Why Collaboration Can Be Harder Than Herding Cats

Researchers at CRPE use “Herding Cats” as a metaphor to describe the complications of district-charter school collaboration. I think they describe the challenges well, but they are also being polite. Really bad charter schools and the chance of changes in district attitudes toward them can make collaborating even harder than cat herding. As CRPE explains, collaboration should accommodate different interests and perspectives among all the actors. Collaboration is even more likely to succeed if it is designed around districts’ interests in closing the worst charter schools, and around the unfortunate potential of districts to backslide into ideological opposition to charters and collaboration.

A key insight from the CRPE report is this: charter schools and school districts can work together—just not necessarily all charter schools and not necessarily on the same tasks. Charter schools and their interests are too different to treat them all the same; collaborations based on a generic charter perspective are likely to suffer from the real-world differences between schools and what they want or can do.

assumptions

 

What CRPE politely understates is the fact that some charter schools are just too bad to justify districts collaborating with them, and that collaborative districts are at risk of political turnover, which could lead to district leadership that opposes further collaboration. Thus, some reasonable leaders from districts and charters are skeptical about the long-term prospects of collaboration. But even these more severe differences are manageable.

To illustrate the differences among charter schools, CRPE distinguishes between charter schools interested in “sharing” and “replicating.” Generally, the sharers operate one school and are motivated to deeply implement a particular approach to teaching. These sharers gladly share what they do and learn with local people who support their objectives and appreciate their approach. The replicators, meanwhile, focus on growth. They may be skeptical that the local district is capable of serving the kids well; many see their long-term goal as replacing much of the district’s schools. Their skepticism is off-putting to the district, just as their desire for more school buildings and larger student populations can be threatening.

The differences between sharers and replicators are just two characteristics that affect collaboration. CRPE’s analysis describes several more attributes, and would be even more helpful if it acknowledged that the differences among some of the local education stakeholders’ interests can be extreme.

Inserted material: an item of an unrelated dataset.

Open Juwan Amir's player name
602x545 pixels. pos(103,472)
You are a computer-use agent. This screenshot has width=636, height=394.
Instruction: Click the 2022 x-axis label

Quality and propriety are also key measures. Some charter schools perform so badly that districts are right to ignore these schools as models for anything. In fact, a district’s primary interest in many failing charters is to close them down as quickly as possible. Some charters have broken the public’s trust through inappropriate behavior while others simply can’t educate their students.

By designing collaboration that encourages reputable schools to opt-in to controversial work, or that makes distinctions between charter schools based on their results, it is likely to be more meaningful and sustainable, even if some schools are left out. There are things a district would share with a strong charter school they trust which they would not share with a school that is failing or has already violated the public’s trust. Improved charter school authorizing practices can lead to improved transparency about school performance that makes these distinctions more justifiable—and hopefully more palatable to the broader community. The Florida Department of Education, for example, supports district efforts to improve their authorizing practices. They expect that as districts feel more confident that they can exercise true quality control over the portfolios of schools in their communities, stronger operators will be encouraged to locate there and future opportunities for district-charter collaboration will expand.

Divisions within districts also reinforce the need to be smart about collaboration. These divisions are reflected in school board elections and the selection of superintendents, thus playing out over time. A school board election can mean the collaborative progress under the current administration will be reversed by the next administration. The latest struggles in districts like Metro Nashville Public Schools illustrate the risk of political campaigns affecting a district’s ability to work with charter schools.

Collaboration can address the issues of low-quality schools and future district reversals in a few ways. First—as CRPE recommends—when designing the collaboration, improve charter authorizing to add transparency about school quality, and then differentiate between schools based on quality. Groups of schools or individual schools can participate in some aspects of a collaboration that other schools are not involved in. Likewise, having schools opt-in to some aspects of a collaboration can help.

Second, institutionalize progress whenever possible. When a collaboration leads to a change that makes the whole system better, cement that change. Practices that produce rigorous authorizing, family-friendly polices like a single application process, or improved access to special education services are all unlikely to be reversed after they are implemented for a while. In contrast, an annual meeting to share strong practices can be cancelled by just not scheduling it the next year. When collaborative practices are treated as “the way we do things here” and they work for schools and families, it is unlikely that the next regime running the district will reverse those changes, even if leadership is replaced with more charter-hostile folks.

Denver Public Schools has a strong collaboration, in no small part because they both differentiate among the schools in their portfolio and institutionalize strong authorizing and family-friendly practices.

The challenges of both failing charter schools and internal district tensions can undermine trust among potential partners. But all these tensions are relatively predictable. When we understand the differences among all the actors, and the different goals and pressures they face, charter-district collaboration is inevitably going to be more complicated, but it will be better for students.